6/05/2008

You Don't Mess With the Zohan




Director: Dennis Dugan

Lathering up with frightening amounts of shampoo, the women in director Joshua Logan’s 1958 South Pacific sang Rodgers and Hammerstein’s memorable battle cry, “I’m Gonna Wash That Man Right Out of My Hair.” Now fifty years later, elderly women from the era of South Pacific dutifully line up along a busy New York street for their opportunity to wash that man right into their hair in Adam Sandler’s latest Happy Madison production, You Don’t Mess With the Zohan.

And while the hairstyles taken from an early 1980’s Paul Mitchell book leave much to be desired, the suggestive shampoo and titillating trim provided by their freakishly acrobatic stylist Zohan (Sandler) seem to serve as foreplay to the man who goes to extreme carnal lengths to ensure his clients leave the salon completely satisfied. Although Warren Beatty’s stylist George Roundy in director Hal Asbhy’s 1975 classic Shampoo tried to hide his philandering nymphomania, to the outrageously frank Zohan, it seems as though it’s never occurred to him that there were any other way to finish his appointments or display his gratitude to any woman who offers him the slightest hint of kindness than by offering them a trip to the back room.

This being said, while in most movies, we’d label him a simple gigolo (or to use my favorite term “manwhore”), in the hands of writers Sandler, Judd Apatow (Knocked Up) and Robert Smigel (the former SNL staff writer most famous for voicing Conan O’Brien’s Triumph the Insult Comic Dog), it becomes far more ridiculously complicated as we’re first introduced to Zohan in his native Israel where he’s one of the country’s most popular and none too top secret counterterrorist commandos. Admitting that he just wants “to make people silky smooth,” and beginning to tire of the endless fighting and hatred that’s been continuing for thousands of years, Zohan makes a bold decision to fake his death at the hands of his sworn Palestinian enemy The Phantom (an underwritten John Turturro) so he can escape to New York City and fulfill his dreams to become a stylist. Adopting the name of two dogs he stowed away with on his flight, Zohan transforms his look and persona, renaming himself Scrappy Coco.
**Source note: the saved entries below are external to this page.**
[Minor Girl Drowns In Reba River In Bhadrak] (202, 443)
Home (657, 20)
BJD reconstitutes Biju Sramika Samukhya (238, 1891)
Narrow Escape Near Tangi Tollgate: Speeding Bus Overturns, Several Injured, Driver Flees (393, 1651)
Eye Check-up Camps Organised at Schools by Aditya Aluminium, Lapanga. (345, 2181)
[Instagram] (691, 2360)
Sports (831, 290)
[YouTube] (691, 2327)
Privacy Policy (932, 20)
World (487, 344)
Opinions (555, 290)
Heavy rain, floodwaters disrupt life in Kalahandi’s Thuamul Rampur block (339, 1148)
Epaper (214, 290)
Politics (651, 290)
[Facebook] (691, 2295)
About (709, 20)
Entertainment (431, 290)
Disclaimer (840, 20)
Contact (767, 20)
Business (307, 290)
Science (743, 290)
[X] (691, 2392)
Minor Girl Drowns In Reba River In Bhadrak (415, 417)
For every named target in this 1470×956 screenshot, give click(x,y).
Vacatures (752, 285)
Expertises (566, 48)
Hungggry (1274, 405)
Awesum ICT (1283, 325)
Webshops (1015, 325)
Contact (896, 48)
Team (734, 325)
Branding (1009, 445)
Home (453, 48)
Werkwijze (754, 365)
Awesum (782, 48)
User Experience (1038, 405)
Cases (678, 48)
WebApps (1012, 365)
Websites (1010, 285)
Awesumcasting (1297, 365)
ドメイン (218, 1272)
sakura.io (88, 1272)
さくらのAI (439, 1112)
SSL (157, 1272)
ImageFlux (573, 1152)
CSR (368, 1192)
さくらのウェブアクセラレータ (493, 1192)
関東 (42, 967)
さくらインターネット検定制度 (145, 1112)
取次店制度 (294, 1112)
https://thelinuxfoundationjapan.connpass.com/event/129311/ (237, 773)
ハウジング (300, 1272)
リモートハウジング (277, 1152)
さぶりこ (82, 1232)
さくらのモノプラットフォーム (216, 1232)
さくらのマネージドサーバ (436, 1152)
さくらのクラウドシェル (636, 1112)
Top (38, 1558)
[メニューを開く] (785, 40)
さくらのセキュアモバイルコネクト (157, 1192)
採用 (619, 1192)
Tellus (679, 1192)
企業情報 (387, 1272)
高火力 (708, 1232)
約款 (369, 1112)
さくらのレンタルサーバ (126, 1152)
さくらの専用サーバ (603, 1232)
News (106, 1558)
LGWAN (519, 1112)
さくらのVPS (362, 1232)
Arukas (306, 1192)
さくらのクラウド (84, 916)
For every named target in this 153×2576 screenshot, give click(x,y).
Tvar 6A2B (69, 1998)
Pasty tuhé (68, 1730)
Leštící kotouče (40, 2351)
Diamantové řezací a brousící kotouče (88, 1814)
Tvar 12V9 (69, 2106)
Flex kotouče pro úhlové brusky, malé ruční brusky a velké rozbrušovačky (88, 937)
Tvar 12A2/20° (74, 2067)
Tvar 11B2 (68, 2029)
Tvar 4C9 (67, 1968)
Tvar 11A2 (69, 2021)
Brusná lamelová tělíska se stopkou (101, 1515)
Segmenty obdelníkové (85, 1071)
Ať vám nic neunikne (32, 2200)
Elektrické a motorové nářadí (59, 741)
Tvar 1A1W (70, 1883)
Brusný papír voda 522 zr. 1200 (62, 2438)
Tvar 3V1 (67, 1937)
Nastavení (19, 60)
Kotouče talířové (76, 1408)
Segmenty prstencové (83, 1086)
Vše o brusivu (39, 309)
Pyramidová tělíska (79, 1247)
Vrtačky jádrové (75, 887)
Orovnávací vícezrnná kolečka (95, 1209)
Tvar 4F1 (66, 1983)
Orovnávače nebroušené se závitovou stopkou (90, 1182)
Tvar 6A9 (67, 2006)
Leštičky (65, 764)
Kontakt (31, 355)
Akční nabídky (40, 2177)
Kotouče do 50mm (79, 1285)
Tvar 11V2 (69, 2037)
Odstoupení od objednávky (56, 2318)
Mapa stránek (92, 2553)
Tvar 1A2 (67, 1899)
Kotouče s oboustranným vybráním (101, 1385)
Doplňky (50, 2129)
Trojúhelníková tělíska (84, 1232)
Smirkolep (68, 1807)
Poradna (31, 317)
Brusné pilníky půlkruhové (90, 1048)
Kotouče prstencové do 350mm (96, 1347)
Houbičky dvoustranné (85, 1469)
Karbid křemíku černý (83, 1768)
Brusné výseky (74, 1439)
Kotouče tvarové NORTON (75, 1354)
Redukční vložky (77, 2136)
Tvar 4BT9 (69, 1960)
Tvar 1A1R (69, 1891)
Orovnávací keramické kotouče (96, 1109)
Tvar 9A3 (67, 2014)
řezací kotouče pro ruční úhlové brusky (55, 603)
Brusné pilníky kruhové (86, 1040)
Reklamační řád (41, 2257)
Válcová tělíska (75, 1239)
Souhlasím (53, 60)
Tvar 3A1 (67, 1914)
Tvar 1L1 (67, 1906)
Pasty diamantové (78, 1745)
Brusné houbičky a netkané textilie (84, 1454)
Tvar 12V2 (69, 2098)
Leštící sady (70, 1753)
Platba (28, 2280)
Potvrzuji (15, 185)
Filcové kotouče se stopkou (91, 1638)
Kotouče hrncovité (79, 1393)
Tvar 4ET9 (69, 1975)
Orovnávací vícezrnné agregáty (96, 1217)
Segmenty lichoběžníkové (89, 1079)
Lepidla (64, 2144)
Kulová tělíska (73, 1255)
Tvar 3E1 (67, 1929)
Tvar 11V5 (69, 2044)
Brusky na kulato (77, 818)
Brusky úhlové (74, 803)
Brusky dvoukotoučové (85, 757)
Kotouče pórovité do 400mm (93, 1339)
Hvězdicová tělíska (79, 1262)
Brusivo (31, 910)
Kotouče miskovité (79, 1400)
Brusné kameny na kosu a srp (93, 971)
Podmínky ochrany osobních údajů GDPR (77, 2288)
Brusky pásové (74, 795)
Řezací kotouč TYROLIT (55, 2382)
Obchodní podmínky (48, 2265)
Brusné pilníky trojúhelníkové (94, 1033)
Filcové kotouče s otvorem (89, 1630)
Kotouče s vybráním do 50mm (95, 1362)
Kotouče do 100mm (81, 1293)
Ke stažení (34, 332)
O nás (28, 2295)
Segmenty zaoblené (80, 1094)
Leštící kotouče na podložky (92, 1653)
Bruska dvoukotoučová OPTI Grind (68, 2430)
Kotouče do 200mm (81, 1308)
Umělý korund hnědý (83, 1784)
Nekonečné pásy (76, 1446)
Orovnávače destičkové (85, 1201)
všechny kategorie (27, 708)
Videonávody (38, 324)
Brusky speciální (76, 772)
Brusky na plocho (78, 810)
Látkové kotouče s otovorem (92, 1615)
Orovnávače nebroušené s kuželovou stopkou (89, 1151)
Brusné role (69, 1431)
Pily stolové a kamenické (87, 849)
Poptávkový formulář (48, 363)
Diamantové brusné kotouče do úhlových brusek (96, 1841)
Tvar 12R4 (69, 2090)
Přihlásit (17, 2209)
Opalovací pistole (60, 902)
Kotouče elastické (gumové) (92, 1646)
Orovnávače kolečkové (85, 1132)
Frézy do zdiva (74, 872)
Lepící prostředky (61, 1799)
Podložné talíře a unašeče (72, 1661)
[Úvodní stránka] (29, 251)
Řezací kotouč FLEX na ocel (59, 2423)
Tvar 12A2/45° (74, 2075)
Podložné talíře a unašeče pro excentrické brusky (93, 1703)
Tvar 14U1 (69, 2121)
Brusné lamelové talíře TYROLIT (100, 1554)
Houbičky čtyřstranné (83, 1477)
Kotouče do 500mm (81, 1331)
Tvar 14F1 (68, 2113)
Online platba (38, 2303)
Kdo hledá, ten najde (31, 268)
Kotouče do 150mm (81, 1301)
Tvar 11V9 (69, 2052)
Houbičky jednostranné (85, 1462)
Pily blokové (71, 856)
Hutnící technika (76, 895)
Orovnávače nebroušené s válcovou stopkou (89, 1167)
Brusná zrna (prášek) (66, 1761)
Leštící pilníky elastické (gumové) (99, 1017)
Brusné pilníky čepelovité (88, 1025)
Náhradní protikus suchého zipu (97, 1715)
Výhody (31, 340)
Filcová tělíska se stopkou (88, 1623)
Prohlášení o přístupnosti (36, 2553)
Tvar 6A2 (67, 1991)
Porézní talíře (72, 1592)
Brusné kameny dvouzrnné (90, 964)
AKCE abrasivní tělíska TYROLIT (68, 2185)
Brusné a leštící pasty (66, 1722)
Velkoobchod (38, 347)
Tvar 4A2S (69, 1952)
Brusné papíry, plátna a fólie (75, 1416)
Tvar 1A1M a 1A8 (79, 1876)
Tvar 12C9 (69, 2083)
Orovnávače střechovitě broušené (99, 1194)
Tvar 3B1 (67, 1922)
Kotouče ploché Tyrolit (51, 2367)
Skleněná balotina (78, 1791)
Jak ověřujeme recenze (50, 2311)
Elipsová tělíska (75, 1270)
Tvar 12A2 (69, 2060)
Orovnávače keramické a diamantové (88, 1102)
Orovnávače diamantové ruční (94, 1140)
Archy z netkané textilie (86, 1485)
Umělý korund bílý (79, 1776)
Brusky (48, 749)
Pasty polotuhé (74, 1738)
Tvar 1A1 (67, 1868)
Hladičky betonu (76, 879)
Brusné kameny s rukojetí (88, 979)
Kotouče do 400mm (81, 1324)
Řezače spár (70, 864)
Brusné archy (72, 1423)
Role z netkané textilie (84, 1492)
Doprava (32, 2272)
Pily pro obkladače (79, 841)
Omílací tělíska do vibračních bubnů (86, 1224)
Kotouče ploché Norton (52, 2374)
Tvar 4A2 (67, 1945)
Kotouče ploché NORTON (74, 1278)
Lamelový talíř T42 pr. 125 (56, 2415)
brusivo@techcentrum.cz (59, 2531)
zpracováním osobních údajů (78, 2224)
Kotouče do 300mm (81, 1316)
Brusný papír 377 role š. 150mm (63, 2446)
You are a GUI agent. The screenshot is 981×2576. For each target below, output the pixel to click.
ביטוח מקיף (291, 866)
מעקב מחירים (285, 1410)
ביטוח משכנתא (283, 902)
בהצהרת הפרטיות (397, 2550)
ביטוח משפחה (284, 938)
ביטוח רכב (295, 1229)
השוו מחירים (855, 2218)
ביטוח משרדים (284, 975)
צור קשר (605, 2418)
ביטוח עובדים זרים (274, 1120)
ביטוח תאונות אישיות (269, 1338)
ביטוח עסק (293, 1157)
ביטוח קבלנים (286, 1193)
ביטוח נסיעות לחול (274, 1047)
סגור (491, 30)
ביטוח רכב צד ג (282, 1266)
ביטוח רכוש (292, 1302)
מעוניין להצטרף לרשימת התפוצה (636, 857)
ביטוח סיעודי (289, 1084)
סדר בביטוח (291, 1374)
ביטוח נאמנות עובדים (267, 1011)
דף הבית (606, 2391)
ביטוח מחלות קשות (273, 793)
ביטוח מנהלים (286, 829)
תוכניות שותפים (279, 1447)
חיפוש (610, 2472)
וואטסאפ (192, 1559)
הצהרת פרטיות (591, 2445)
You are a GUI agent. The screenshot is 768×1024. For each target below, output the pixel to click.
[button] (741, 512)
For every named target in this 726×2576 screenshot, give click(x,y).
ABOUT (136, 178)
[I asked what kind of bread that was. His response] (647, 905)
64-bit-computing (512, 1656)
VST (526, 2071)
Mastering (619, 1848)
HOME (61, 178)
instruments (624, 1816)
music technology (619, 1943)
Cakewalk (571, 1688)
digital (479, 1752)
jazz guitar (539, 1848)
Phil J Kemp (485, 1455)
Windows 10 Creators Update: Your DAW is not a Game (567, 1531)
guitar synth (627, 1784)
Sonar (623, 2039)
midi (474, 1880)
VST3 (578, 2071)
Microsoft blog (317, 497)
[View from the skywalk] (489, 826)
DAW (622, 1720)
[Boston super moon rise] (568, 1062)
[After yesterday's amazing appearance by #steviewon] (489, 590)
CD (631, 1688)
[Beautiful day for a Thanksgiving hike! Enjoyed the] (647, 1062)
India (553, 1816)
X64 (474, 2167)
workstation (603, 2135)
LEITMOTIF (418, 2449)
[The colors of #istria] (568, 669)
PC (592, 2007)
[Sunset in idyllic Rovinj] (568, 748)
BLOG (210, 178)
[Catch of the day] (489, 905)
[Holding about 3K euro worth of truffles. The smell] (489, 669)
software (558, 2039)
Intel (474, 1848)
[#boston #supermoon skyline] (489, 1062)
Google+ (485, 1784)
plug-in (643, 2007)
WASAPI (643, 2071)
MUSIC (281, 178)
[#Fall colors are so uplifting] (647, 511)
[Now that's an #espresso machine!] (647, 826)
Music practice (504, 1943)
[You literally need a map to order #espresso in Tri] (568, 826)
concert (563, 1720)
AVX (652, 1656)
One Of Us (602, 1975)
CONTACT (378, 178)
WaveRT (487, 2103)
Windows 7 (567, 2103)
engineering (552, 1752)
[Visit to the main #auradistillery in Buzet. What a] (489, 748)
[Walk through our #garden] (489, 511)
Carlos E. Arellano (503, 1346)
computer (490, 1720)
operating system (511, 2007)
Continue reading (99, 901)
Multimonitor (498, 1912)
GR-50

After a few failed attempts, Zohan/Scrappy accepts a position initially as a hair sweeper until fate intervenes and like an understudy awaiting a big break, Zohan gets the chance to “perform” as the neighborhood lothario hairdresser, winning the hearts of the city’s seniors while losing his own to his gorgeous Palestinian boss Dalia (Emmanuelle Chriqui). However, predictably, Zohan’s future is threatened when both the past catches up with him and new corporate villains of present begin to come out of the woodwork, culminating into a rushed, unsatisfying result—similar to cleansing one’s hair with a drug store 2 in 1 shampoo and conditioner.

Still Zohan is surprisingly much better than one would think, especially given the disastrous recent Happy Madison releases including Click. Although Sandler reunites all of his friends including Henry Winkler, Chris Rock, Kevin Nealon, Rob Schneider and more (including a pointless Mariah Carey cameo) for wasted walk-ons, the film is unexpectedly successful in its first sixty minutes when the inventive laughs derived directly from Zohan’s outrageous, unpredictable antics which were best spotlighted in the salon sequences.

While it’s a bit rough around the edges and the ends begin to split as the film passes the eighty minute mark in an entirely unconvincing and painfully unfunny “We Are the World” inspired climax, which would have benefited considerably with a new style at the writing stage, it’s Sandler’s most enjoyable work since Spanglish and his most comedic since 50 First Dates. Even though Zohan may make you think twice before giving your grandmother a gift card to a salon, the high energy displayed by Sandler as he dances his way right into elderly women’s hair is worth the price of admission alone and one of the funniest sequences you’re likely to see in a rather unremarkable looking crop of ’08 summer comedies.